While there might or could be a congenital or inherited contribution to your arthritis, and while you may have sustained a trauma, the vast majority of arthritis in the hip and knee is either caused by or worsened because of the extra weight you carry.
My professional ethos is the Musculoskeletal care of the aging athlete. Your world is weight reduction and getting fit; my world is enabling you to improve your well being through Regenerative Medicine/ Cellular Orthopedics and I have professional company. The professional company is illustrated by an article published April 17: Growth Factor May Help Arthritic Knees. In the Swedish study, Fibroblast Growth Factor was used to stimulate cartilage repair in arthritic knees. A significant difference was found when compared with placebo when Sprifermin, an agent that specifically activates fibroblast-growth-factor-3 receptors in cartilage to promote chondrogenesis, cartilage matrix formation and cartilage repair was injected at high dose. While at 12 months, the cohort receiving Sprifermin didn’t show an increased joint space, when compared to the placebo group, they didn’t loose thickness.

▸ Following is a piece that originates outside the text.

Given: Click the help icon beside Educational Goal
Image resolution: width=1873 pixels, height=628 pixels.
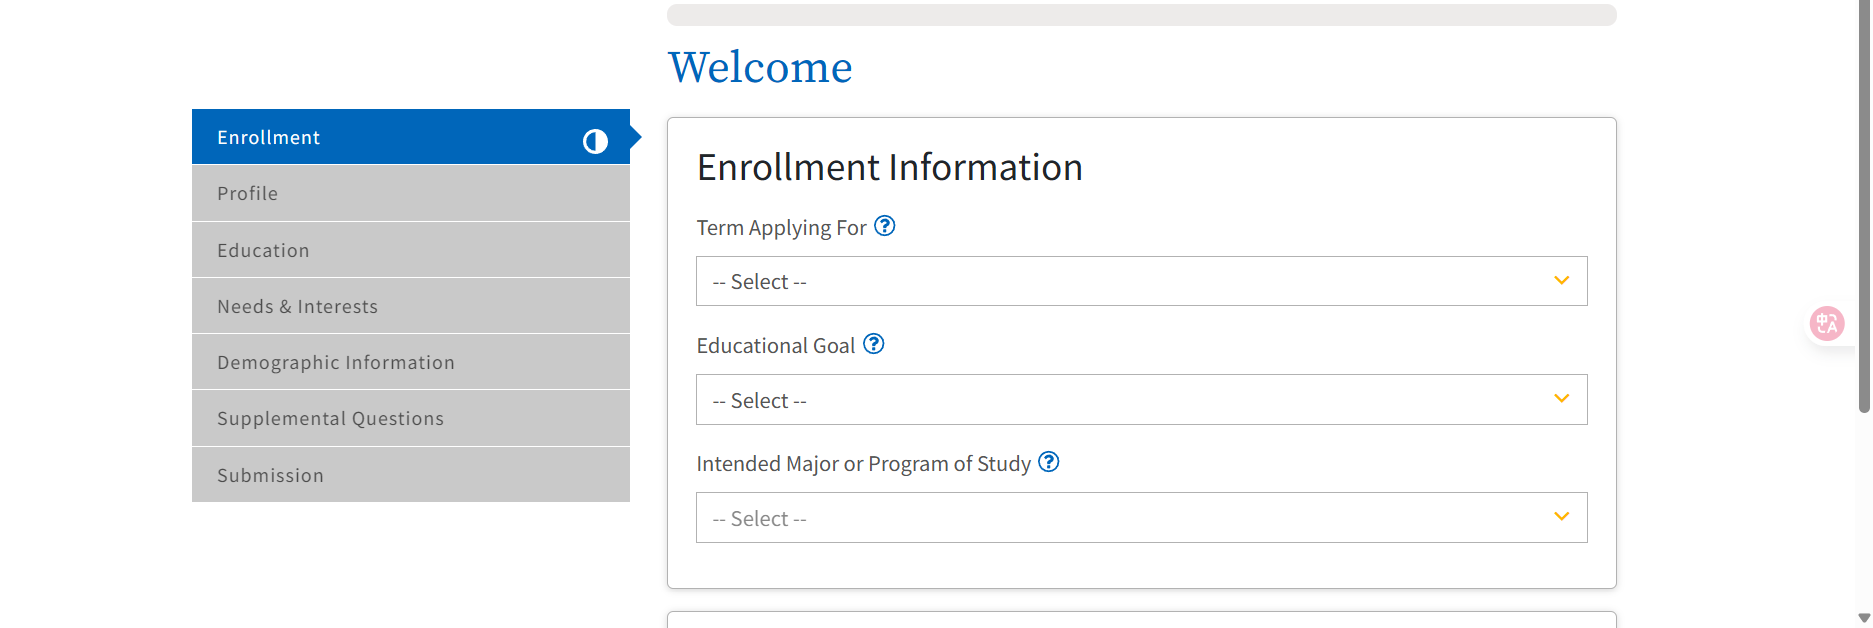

We do more with our Bone Marrow Aspirate Concentrate stem cell intervention than inject one agent though our bone marrow derived Mesenchymal Stem cell preparation certainly contains the agent used in the Swedish study. The point, while stem cells may not regenerate the joint after a yet to be determined age, there is continuing evidence that the stem cells will alter the arthritic progression.